For each line in the records, produce an exact copy.

========

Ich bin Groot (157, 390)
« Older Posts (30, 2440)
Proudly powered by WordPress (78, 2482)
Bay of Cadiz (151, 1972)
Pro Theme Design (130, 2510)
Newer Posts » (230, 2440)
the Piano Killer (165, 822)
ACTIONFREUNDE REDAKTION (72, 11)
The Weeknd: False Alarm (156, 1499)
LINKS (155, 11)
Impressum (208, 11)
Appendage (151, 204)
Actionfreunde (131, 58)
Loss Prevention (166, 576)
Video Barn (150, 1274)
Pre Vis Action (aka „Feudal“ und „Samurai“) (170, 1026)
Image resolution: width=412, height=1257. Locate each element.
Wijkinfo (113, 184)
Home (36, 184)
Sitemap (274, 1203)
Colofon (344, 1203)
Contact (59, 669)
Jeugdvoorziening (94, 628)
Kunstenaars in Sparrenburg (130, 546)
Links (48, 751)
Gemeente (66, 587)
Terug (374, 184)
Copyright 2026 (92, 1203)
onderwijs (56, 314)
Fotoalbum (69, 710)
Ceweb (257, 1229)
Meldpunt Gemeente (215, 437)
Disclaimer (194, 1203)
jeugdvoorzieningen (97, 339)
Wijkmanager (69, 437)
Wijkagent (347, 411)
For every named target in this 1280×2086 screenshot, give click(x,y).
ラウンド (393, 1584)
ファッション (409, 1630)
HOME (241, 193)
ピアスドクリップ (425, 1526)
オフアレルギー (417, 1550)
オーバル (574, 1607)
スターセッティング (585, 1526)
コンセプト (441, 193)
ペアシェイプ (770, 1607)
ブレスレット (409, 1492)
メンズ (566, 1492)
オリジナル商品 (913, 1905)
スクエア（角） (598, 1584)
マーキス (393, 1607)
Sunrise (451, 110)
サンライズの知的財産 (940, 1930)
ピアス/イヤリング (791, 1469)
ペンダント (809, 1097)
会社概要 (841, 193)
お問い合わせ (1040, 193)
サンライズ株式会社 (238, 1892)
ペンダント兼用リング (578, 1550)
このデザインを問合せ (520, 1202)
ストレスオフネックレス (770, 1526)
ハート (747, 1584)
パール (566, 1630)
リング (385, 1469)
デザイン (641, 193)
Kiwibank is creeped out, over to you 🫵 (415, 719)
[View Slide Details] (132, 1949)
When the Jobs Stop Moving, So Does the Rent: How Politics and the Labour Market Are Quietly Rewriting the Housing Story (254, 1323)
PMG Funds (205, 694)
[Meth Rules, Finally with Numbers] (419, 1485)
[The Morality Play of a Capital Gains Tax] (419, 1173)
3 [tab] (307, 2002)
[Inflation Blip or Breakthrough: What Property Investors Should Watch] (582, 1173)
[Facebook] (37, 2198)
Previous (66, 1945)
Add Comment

========

**Completed task**.
Ich bin Groot (157, 390)
« Older Posts (30, 2440)
Proudly powered by WordPress (78, 2482)
Bay of Cadiz (151, 1972)
Pro Theme Design (130, 2510)
Newer Posts » (230, 2440)
the Piano Killer (165, 822)
ACTIONFREUNDE REDAKTION (72, 11)
The Weeknd: False Alarm (156, 1499)
LINKS (155, 11)
Impressum (208, 11)
Appendage (151, 204)
Actionfreunde (131, 58)
Loss Prevention (166, 576)
Video Barn (150, 1274)
Pre Vis Action (aka „Feudal“ und „Samurai“) (170, 1026)
Image resolution: width=412, height=1257. Locate each element.
Wijkinfo (113, 184)
Home (36, 184)
Sitemap (274, 1203)
Colofon (344, 1203)
Contact (59, 669)
Jeugdvoorziening (94, 628)
Kunstenaars in Sparrenburg (130, 546)
Links (48, 751)
Gemeente (66, 587)
Terug (374, 184)
Copyright 2026 (92, 1203)
onderwijs (56, 314)
Fotoalbum (69, 710)
Ceweb (257, 1229)
Meldpunt Gemeente (215, 437)
Disclaimer (194, 1203)
jeugdvoorzieningen (97, 339)
Wijkmanager (69, 437)
Wijkagent (347, 411)
For every named target in this 1280×2086 screenshot, give click(x,y).
ラウンド (393, 1584)
ファッション (409, 1630)
HOME (241, 193)
ピアスドクリップ (425, 1526)
オフアレルギー (417, 1550)
オーバル (574, 1607)
スターセッティング (585, 1526)
コンセプト (441, 193)
ペアシェイプ (770, 1607)
ブレスレット (409, 1492)
メンズ (566, 1492)
オリジナル商品 (913, 1905)
スクエア（角） (598, 1584)
マーキス (393, 1607)
Sunrise (451, 110)
サンライズの知的財産 (940, 1930)
ピアス/イヤリング (791, 1469)
ペンダント (809, 1097)
会社概要 (841, 193)
お問い合わせ (1040, 193)
サンライズ株式会社 (238, 1892)
ペンダント兼用リング (578, 1550)
このデザインを問合せ (520, 1202)
ストレスオフネックレス (770, 1526)
ハート (747, 1584)
パール (566, 1630)
リング (385, 1469)
デザイン (641, 193)
Kiwibank is creeped out, over to you 🫵 (415, 719)
[View Slide Details] (132, 1949)
When the Jobs Stop Moving, So Does the Rent: How Politics and the Labour Market Are Quietly Rewriting the Housing Story (254, 1323)
PMG Funds (205, 694)
[Meth Rules, Finally with Numbers] (419, 1485)
[The Morality Play of a Capital Gains Tax] (419, 1173)
3 [tab] (307, 2002)
[Inflation Blip or Breakthrough: What Property Investors Should Watch] (582, 1173)
[Facebook] (37, 2198)
Previous (66, 1945)
Add Comment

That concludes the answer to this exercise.